--- Material provided Enclosed Below ---

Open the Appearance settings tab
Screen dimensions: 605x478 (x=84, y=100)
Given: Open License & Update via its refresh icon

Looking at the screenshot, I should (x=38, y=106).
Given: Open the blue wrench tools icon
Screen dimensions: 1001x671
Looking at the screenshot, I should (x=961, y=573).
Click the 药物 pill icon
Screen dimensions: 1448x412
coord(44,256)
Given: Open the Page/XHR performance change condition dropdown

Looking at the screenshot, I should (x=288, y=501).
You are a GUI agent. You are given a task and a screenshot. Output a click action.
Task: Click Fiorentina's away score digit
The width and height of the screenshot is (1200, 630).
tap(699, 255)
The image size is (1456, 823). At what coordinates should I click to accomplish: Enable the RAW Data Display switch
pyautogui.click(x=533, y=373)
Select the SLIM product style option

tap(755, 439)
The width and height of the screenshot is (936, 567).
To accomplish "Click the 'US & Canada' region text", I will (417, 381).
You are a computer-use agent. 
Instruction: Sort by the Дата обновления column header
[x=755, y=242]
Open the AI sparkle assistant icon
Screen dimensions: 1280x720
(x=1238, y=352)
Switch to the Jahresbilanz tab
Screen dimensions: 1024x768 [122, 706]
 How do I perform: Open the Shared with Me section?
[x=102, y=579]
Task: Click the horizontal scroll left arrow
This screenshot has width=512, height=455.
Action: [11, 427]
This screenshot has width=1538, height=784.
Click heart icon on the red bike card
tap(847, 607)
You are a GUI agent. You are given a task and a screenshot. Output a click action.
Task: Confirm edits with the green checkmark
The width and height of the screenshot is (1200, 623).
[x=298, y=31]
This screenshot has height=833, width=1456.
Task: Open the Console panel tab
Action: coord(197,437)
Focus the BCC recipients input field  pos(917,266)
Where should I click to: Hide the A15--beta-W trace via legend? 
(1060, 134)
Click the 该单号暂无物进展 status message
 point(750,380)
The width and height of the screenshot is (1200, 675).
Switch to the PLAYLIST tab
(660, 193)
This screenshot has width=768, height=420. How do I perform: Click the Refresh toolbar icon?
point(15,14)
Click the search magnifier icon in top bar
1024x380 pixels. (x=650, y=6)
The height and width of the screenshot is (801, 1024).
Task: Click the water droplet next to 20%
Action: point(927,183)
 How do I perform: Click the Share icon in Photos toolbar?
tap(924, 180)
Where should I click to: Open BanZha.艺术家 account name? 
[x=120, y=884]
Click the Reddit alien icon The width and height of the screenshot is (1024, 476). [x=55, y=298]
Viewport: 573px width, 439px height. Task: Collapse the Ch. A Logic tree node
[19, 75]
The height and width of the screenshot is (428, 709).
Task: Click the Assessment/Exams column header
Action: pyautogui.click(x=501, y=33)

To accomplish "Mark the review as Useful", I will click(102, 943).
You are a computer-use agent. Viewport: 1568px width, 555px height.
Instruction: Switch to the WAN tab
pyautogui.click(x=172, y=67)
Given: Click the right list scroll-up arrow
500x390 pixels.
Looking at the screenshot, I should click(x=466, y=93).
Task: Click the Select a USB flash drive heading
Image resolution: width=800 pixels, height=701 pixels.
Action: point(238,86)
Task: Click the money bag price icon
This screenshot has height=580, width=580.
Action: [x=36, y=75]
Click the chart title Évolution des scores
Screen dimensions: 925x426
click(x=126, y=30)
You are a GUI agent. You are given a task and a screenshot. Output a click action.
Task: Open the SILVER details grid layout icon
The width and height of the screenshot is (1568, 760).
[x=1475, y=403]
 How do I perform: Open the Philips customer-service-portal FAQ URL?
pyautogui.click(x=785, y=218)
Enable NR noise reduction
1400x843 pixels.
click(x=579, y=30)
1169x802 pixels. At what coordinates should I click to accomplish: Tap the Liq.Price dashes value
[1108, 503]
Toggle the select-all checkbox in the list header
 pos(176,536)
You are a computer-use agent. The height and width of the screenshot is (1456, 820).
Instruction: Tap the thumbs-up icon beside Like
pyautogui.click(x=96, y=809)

--- End of Enclosed Material provided ---

## Your objective
Every entry should be given again exactly as written.

## Written response
Open the Appearance settings tab
Screen dimensions: 605x478 (x=84, y=100)
Given: Open License & Update via its refresh icon

Looking at the screenshot, I should (x=38, y=106).
Given: Open the blue wrench tools icon
Screen dimensions: 1001x671
Looking at the screenshot, I should (x=961, y=573).
Click the 药物 pill icon
Screen dimensions: 1448x412
coord(44,256)
Given: Open the Page/XHR performance change condition dropdown

Looking at the screenshot, I should (x=288, y=501).
You are a GUI agent. You are given a task and a screenshot. Output a click action.
Task: Click Fiorentina's away score digit
The width and height of the screenshot is (1200, 630).
tap(699, 255)
The image size is (1456, 823). At what coordinates should I click to accomplish: Enable the RAW Data Display switch
pyautogui.click(x=533, y=373)
Select the SLIM product style option

tap(755, 439)
The width and height of the screenshot is (936, 567).
To accomplish "Click the 'US & Canada' region text", I will (417, 381).
You are a computer-use agent. 
Instruction: Sort by the Дата обновления column header
[x=755, y=242]
Open the AI sparkle assistant icon
Screen dimensions: 1280x720
(x=1238, y=352)
Switch to the Jahresbilanz tab
Screen dimensions: 1024x768 [122, 706]
 How do I perform: Open the Shared with Me section?
[x=102, y=579]
Task: Click the horizontal scroll left arrow
This screenshot has width=512, height=455.
Action: [11, 427]
This screenshot has width=1538, height=784.
Click heart icon on the red bike card
tap(847, 607)
You are a GUI agent. You are given a task and a screenshot. Output a click action.
Task: Confirm edits with the green checkmark
The width and height of the screenshot is (1200, 623).
[x=298, y=31]
This screenshot has height=833, width=1456.
Task: Open the Console panel tab
Action: coord(197,437)
Focus the BCC recipients input field  pos(917,266)
Where should I click to: Hide the A15--beta-W trace via legend? 
(1060, 134)
Click the 该单号暂无物进展 status message
 point(750,380)
The width and height of the screenshot is (1200, 675).
Switch to the PLAYLIST tab
(660, 193)
This screenshot has width=768, height=420. How do I perform: Click the Refresh toolbar icon?
point(15,14)
Click the search magnifier icon in top bar
1024x380 pixels. (x=650, y=6)
The height and width of the screenshot is (801, 1024).
Task: Click the water droplet next to 20%
Action: point(927,183)
 How do I perform: Click the Share icon in Photos toolbar?
tap(924, 180)
Where should I click to: Open BanZha.艺术家 account name? 
[x=120, y=884]
Click the Reddit alien icon The width and height of the screenshot is (1024, 476). [x=55, y=298]
Viewport: 573px width, 439px height. Task: Collapse the Ch. A Logic tree node
[19, 75]
The height and width of the screenshot is (428, 709).
Task: Click the Assessment/Exams column header
Action: pyautogui.click(x=501, y=33)

To accomplish "Mark the review as Useful", I will click(102, 943).
You are a computer-use agent. Viewport: 1568px width, 555px height.
Instruction: Switch to the WAN tab
pyautogui.click(x=172, y=67)
Given: Click the right list scroll-up arrow
500x390 pixels.
Looking at the screenshot, I should click(x=466, y=93).
Task: Click the Select a USB flash drive heading
Image resolution: width=800 pixels, height=701 pixels.
Action: point(238,86)
Task: Click the money bag price icon
This screenshot has height=580, width=580.
Action: [x=36, y=75]
Click the chart title Évolution des scores
Screen dimensions: 925x426
click(x=126, y=30)
You are a GUI agent. You are given a task and a screenshot. Output a click action.
Task: Open the SILVER details grid layout icon
The width and height of the screenshot is (1568, 760).
[x=1475, y=403]
 How do I perform: Open the Philips customer-service-portal FAQ URL?
pyautogui.click(x=785, y=218)
Enable NR noise reduction
1400x843 pixels.
click(x=579, y=30)
1169x802 pixels. At what coordinates should I click to accomplish: Tap the Liq.Price dashes value
[1108, 503]
Toggle the select-all checkbox in the list header
 pos(176,536)
You are a computer-use agent. The height and width of the screenshot is (1456, 820).
Instruction: Tap the thumbs-up icon beside Like
pyautogui.click(x=96, y=809)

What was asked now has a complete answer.